Fünf Jahre nach dem Referendum vom 23. Juni 2016 über den Verbleib des Vereinigten Königreichs in der EU ist die öffentliche Meinung nach wie vor gespalten: Nur wenige derjenigen, die 2016 am Referendum teilgenommen haben, haben ihre Meinung geändert. Das Land ist nach wie vor geteilter Meinung darüber, ob der Brexit die richtige Entscheidung war. Die Scheidung ist jetzt vollzogen, aber damit ist die Frage des Brexit und seiner Folgen noch nicht geklärt, wie die Auswirkungen in Nordirland und in Schottland zeigen, wo die Frage der Unabhängigkeit zurück auf dem Tapet ist.

Norwegen: Mitgliedschaft im Europäischen Wirtschaftsraum (EWR)

  • Die Norwegerinnen und Norweger haben sich zweimal (1972 und 1994) gegen einen Beitritt zur Europäischen Union ausgesprochen. Die beiden grössten politischen Parteien des Landes (Konservative und Arbeiterpartei) befürworten einen Beitritt. Allerdings deklarieren sie ihn wohlweislich nicht als Legislaturziel. Eine klare Mehrheit der Bevölkerung ist nach wie vor entschieden gegen einen EU-Beitritt.
  • Norwegen betreibt im Rahmen des EWR eine aktive Integrationspolitik. Diese Politik ist innenpolitisch breit abgestützt. Der EU-Beitritt ist nicht Bestandteil davon.

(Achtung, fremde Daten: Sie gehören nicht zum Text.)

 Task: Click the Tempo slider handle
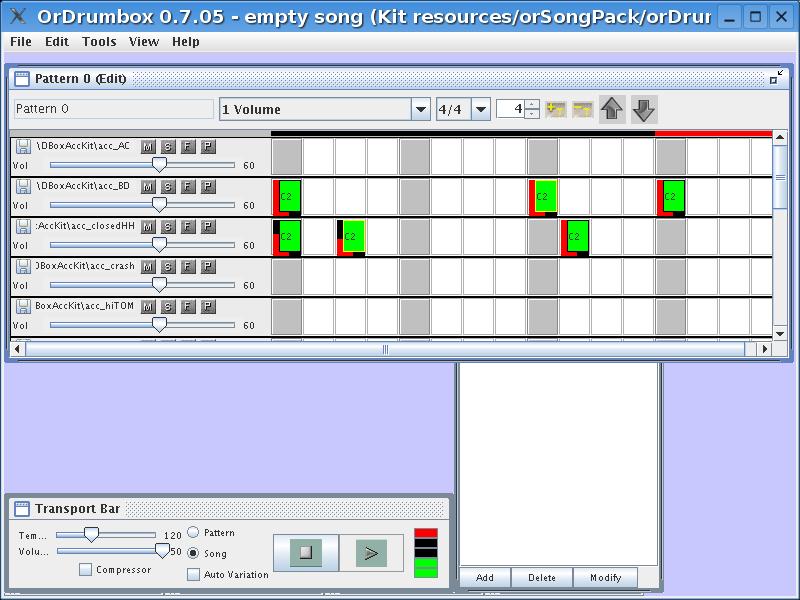coord(91,535)
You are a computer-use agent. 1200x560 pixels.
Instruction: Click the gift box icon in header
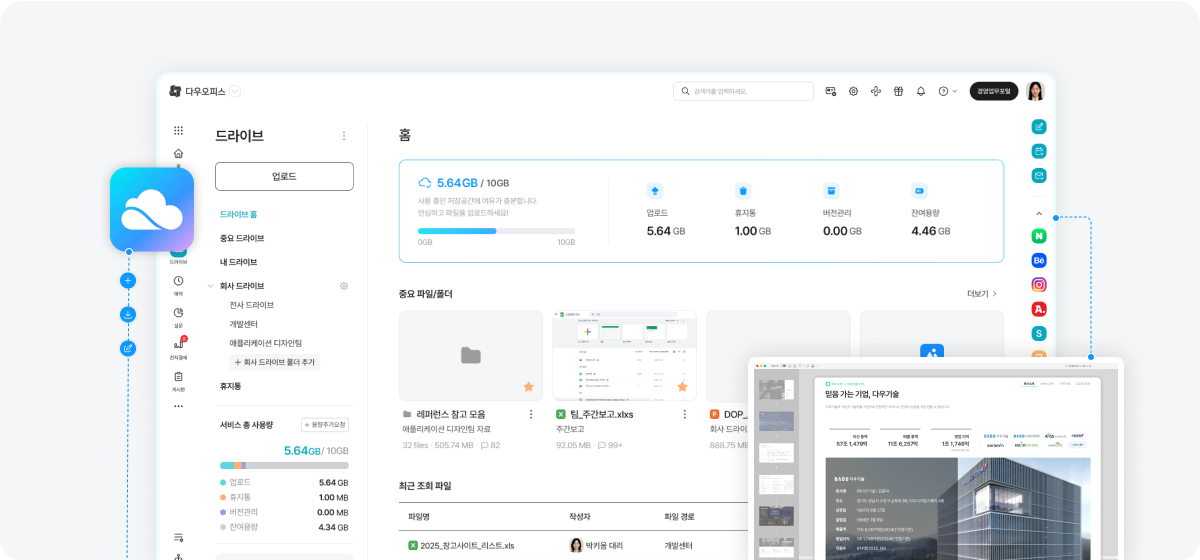click(x=898, y=91)
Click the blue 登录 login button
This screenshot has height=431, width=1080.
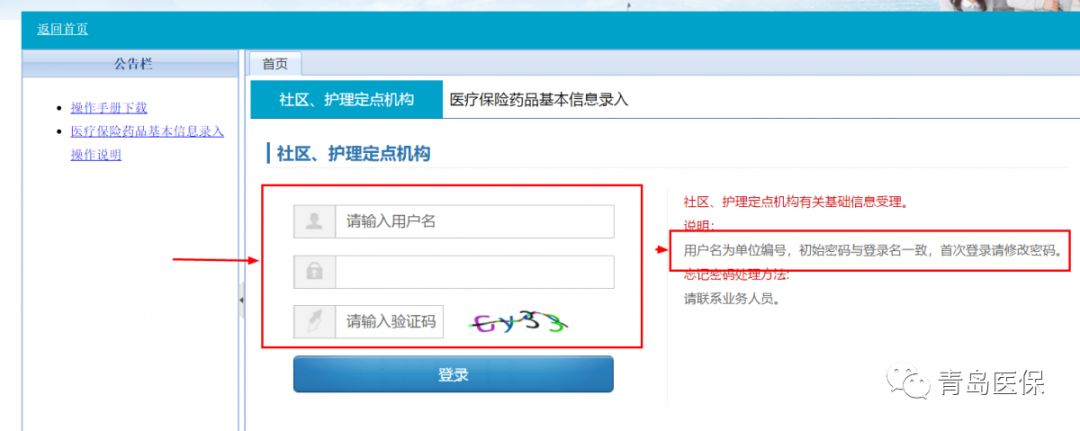453,375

Die Beziehungen mit der EU basieren seit 2014 auf einer Mehrjahresstrategie sowie auf jährlichen Arbeitsprogrammen.
  • Norwegen arbeitet in zahlreichen Bereichen aktiv mit der EU zusammen. Das Land orientiert sich weitgehend an den Positionen der EU und schliesst sich oft ihren Sanktionen an. Dabei versucht Norwegen, die Gesetzgebungs- und Entscheidungsprozesse in Brüssel zum eigenen Vorteil zu beeinflussen, namentlich in sektoriellen Bereichen, die für das Land von besonderer Bedeutung sind. Dort, wo Norwegen die EU nicht unterstützt, sind andere Interessen, beispielsweise kommerzieller Art, ausschlaggebend. So kann es bisweilen zu Spannungen kommen, wenn es um Fischereirechte und Fangquoten, Personenfreizügigkeit oder Sozialleistungen geht. Die EFTA-Überwachungsbehörde (ESA) kritisiert regelmässig Norwegens ungleiche Anwendung gewisser Regeln, die schliesslich aus pragmatischen und realistischen Gründen angepasst werden.
  • Norwegen, dessen Wirtschaft stark von der Öl- und Gasförderung abhängt, ist sich bewusst, dass ein ökologischer Wandel in der Zukunft unausweichlich ist. Bei der Stromerzeugung und der nachhaltigen Energie will Norwegen eine Pionierrolle in Europa einnehmen. Es strebt deshalb eine uneingeschränkte Beteiligung am europäischen Grünen Deal der EU-Kommission an.
  • Norwegen befürwortet einen Ausbau des Freihandels und eine Erweiterung des FHA-Netzes über die EFTA. Wie die Schweiz auch, macht sich Norwegen dafür stark, dass den BRICS-Staaten mehr Aufmerksamkeit gewidmet wird. Allerdings decken sich die Interessen der beiden Staaten nicht in allen Bereichen.